Jesus pointed out that people would come to believe in Him through the interpersonal sharing of His message. He prayed for those who would believe the message His believers would share (John 17:20-23). That prayer was for all of us who have come to believe, down through the ages, the message of the Savior.

And it was shared through people: flawed, imperfect people saved by grace alone through faith.

But not everyone has shared this message the same way. Some have twisted it to use for their own purposes. Some have watered down the truth of this message to try and make the most satisfying water of life more tasteful, in some way. Some have flat-out lied.

I am not sure if you have ever met someone through a mutual friend and found them to be completely unlike anything your friend told you. While that has happened to me a few times, I have also been the person that was surprisingly unlike what someone was expecting me to be.

It occurred to me this week that there are many people who, when introduced to God, found Him to be something completely other than what they had heard about.

I clearly remember leaving Bible study one day on campus in university to find a man with signs and a megaphone yelling some of the most hateful stuff I had ever heard. He condemned our athletic shorts as we walked by while I saw some of my brothers in Christ lingering on edges of the crowd asking people what they thought about this message. They did their best to undo the damage done by words spoken harshly from a literal pedestal through face-to-face conversation in gentleness. I knew that Bible he was waving around better than ever before and I knew that what this person was saying was unlike much of what Jesus’ message really says.

That was not the case for everyone in that crowd. I felt that, if every time that megaphone preacher shared the message of Christ on campus was like a dinner invitation to meet his friend, no one in that crowd wanted to dine with his Jesus.

I had heard condemnation and shame interwoven with the Gospel of Jesus in my early years. But, when I opened the Word and studied with believers who truly displayed the fruits of God’s Spirit in them, I found that Jesus came to save an already condemned people and to give life abundant, not to condemn them (John 3:16-18). He came to make a way out of darkness into the light! I found that holiness tasted sweeter than anything else in this world simply because it came from the One who created me, who knew what was best for me, and who paid a debt I could never pay on my own.
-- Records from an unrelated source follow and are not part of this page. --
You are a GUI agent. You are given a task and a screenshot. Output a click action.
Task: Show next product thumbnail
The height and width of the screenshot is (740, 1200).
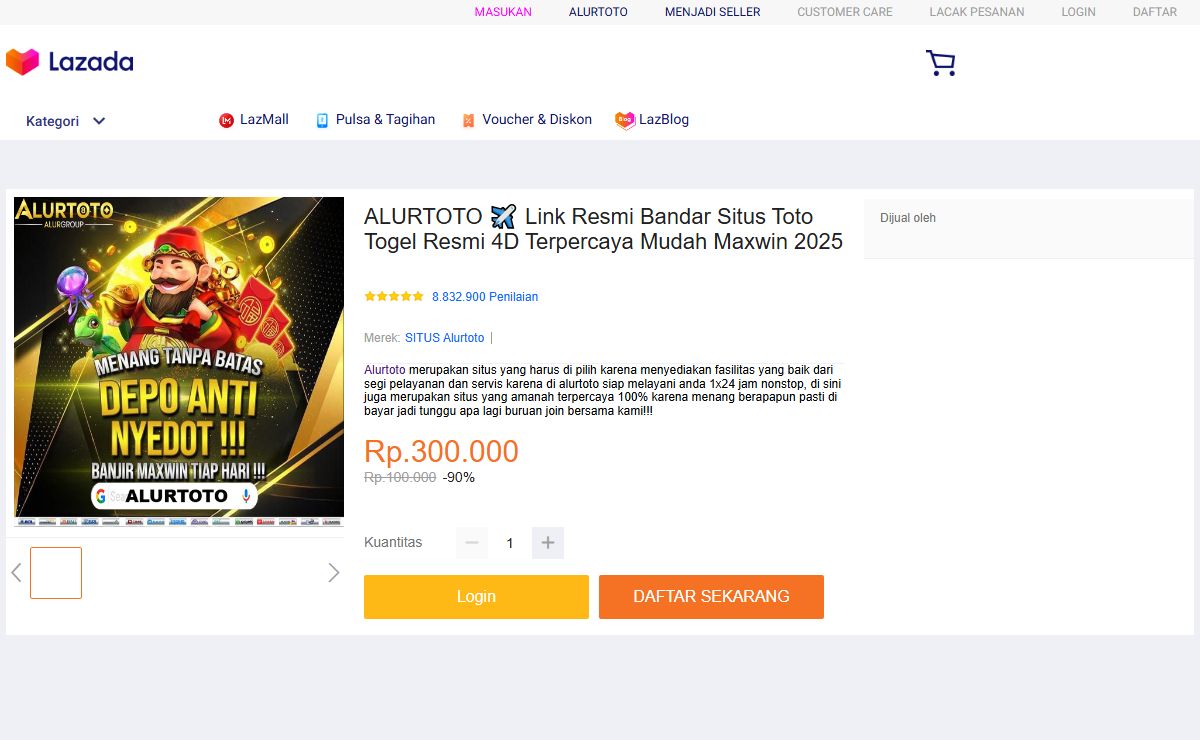tap(333, 573)

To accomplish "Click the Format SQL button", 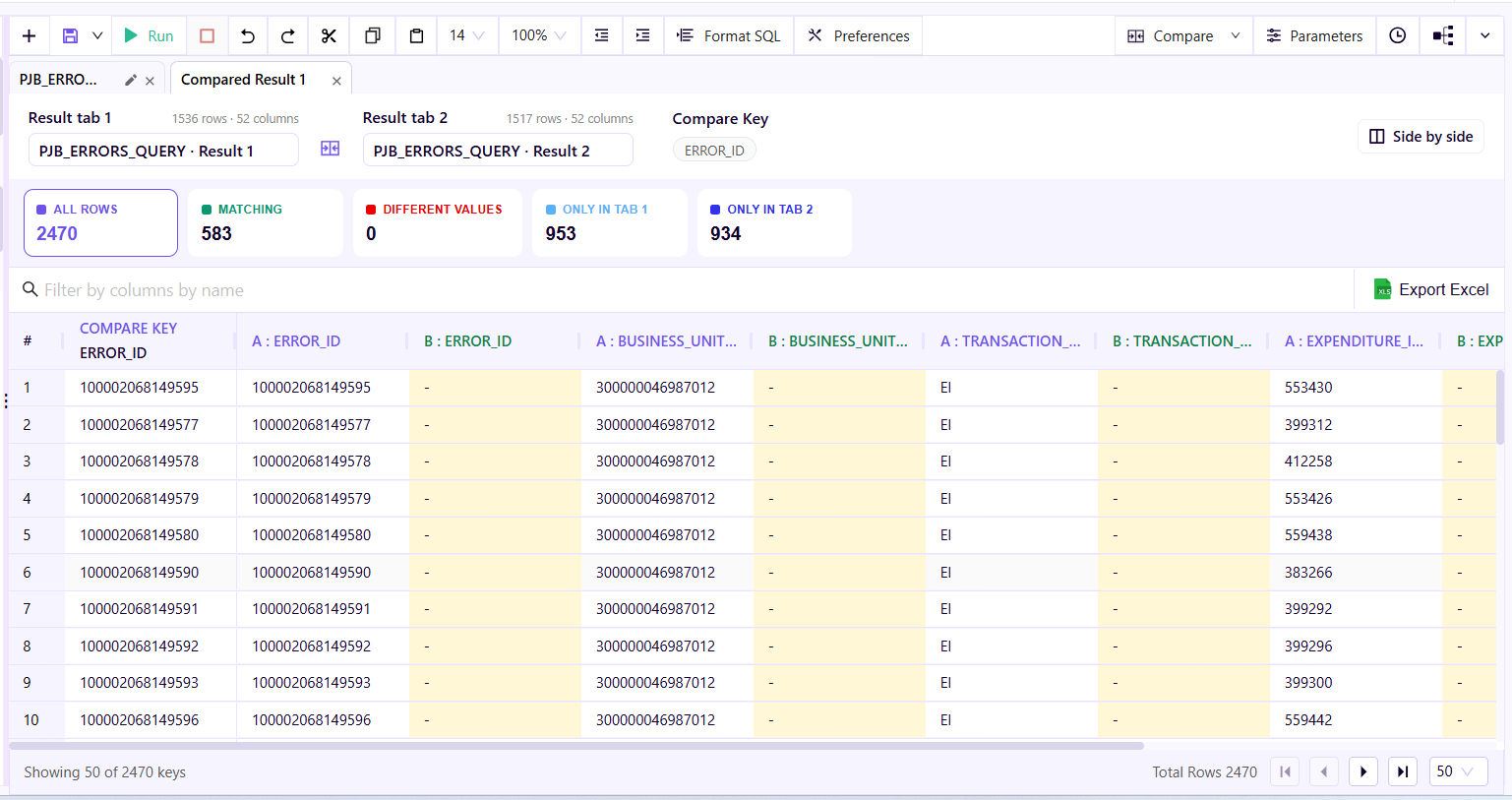I will pyautogui.click(x=729, y=36).
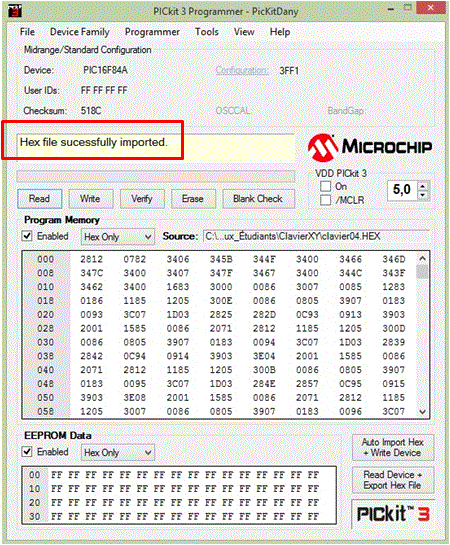Decrease VDD voltage with down arrow

(x=423, y=195)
Oh, it is so hard to unlearn false things we have learned about others! It is difficult to make a new friend and block out what someone told you about them months before. It is uncomfortable to make a second date with a person you think you may have completely misunderstood on the first date. And it is gut wrenching to approach the Father you came to hate (or maybe vehemently believed was not even real) when you start to wonder if He is unlike anything you thought you knew about Him.

It is God’s response to being misunderstood that strikes me most. When Nicodemus came to Jesus, slinking and covered by the darkness of night, Jesus received him with open ears and gentle truth (John 3:1). Nicodemus did not want anyone to know he was questioning the common misconceptions and downright slander against Jesus. He snuck to the Savior and the Savior seemed to pull up a chair for him!

When I have been misunderstood or slighted by someone who does not really know me, I have a hard time pursuing a relationship with them. But Jesus knew exactly what was in Nicodemus’ heart and mind. He knows the truth about every person and extends mercy beyond my comprehension. Jesus knows the truth about how we got to our wrong beliefs about Him and is ready to lead us to know Him rightly.

I am challenged in the season to protect and steward better than ever before the words I share about Jesus. May I make introductions to the Savior that are truthful and inviting. May I be ready to give an answer to anyone who asks (1 Peter 3:15) and may I live a life that makes others want to ask me where my hope comes from!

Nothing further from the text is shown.